• _What is required_
Copy out every one of the following records word for word, without changing anything.

• _Data lines_
--------------------------------

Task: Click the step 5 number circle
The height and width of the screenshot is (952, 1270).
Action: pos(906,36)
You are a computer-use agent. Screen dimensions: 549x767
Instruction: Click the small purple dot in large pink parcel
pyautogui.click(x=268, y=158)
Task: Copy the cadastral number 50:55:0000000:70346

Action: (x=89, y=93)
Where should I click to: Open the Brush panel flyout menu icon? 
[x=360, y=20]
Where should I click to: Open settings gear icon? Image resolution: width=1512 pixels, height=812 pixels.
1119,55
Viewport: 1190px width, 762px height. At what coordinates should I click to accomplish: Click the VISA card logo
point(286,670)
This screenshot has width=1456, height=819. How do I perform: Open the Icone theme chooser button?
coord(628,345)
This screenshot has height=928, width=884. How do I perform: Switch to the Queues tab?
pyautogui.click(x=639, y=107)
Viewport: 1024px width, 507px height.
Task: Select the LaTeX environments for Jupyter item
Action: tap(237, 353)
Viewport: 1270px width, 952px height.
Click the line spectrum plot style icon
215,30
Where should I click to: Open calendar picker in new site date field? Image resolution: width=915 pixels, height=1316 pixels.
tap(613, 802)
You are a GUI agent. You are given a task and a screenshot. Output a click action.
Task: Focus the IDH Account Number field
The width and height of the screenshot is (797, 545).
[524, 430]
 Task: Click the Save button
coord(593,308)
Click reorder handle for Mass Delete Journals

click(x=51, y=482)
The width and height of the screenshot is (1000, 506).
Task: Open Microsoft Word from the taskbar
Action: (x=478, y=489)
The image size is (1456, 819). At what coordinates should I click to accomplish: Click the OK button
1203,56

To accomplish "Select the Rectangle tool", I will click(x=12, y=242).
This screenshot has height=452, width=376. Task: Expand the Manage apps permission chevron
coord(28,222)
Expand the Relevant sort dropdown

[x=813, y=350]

--------------------------------

• _Solution to this exercise_
Task: Click the step 5 number circle
The height and width of the screenshot is (952, 1270).
Action: pos(906,36)
You are a computer-use agent. Screen dimensions: 549x767
Instruction: Click the small purple dot in large pink parcel
pyautogui.click(x=268, y=158)
Task: Copy the cadastral number 50:55:0000000:70346

Action: (x=89, y=93)
Where should I click to: Open the Brush panel flyout menu icon? 
[x=360, y=20]
Where should I click to: Open settings gear icon? Image resolution: width=1512 pixels, height=812 pixels.
1119,55
Viewport: 1190px width, 762px height. At what coordinates should I click to accomplish: Click the VISA card logo
point(286,670)
This screenshot has width=1456, height=819. How do I perform: Open the Icone theme chooser button?
coord(628,345)
This screenshot has height=928, width=884. How do I perform: Switch to the Queues tab?
pyautogui.click(x=639, y=107)
Viewport: 1024px width, 507px height.
Task: Select the LaTeX environments for Jupyter item
Action: tap(237, 353)
Viewport: 1270px width, 952px height.
Click the line spectrum plot style icon
215,30
Where should I click to: Open calendar picker in new site date field? Image resolution: width=915 pixels, height=1316 pixels.
tap(613, 802)
You are a GUI agent. You are given a task and a screenshot. Output a click action.
Task: Focus the IDH Account Number field
The width and height of the screenshot is (797, 545).
[524, 430]
 Task: Click the Save button
coord(593,308)
Click reorder handle for Mass Delete Journals

click(x=51, y=482)
The width and height of the screenshot is (1000, 506).
Task: Open Microsoft Word from the taskbar
Action: (x=478, y=489)
The image size is (1456, 819). At what coordinates should I click to accomplish: Click the OK button
1203,56

To accomplish "Select the Rectangle tool", I will click(x=12, y=242).
This screenshot has height=452, width=376. Task: Expand the Manage apps permission chevron
coord(28,222)
Expand the Relevant sort dropdown

[x=813, y=350]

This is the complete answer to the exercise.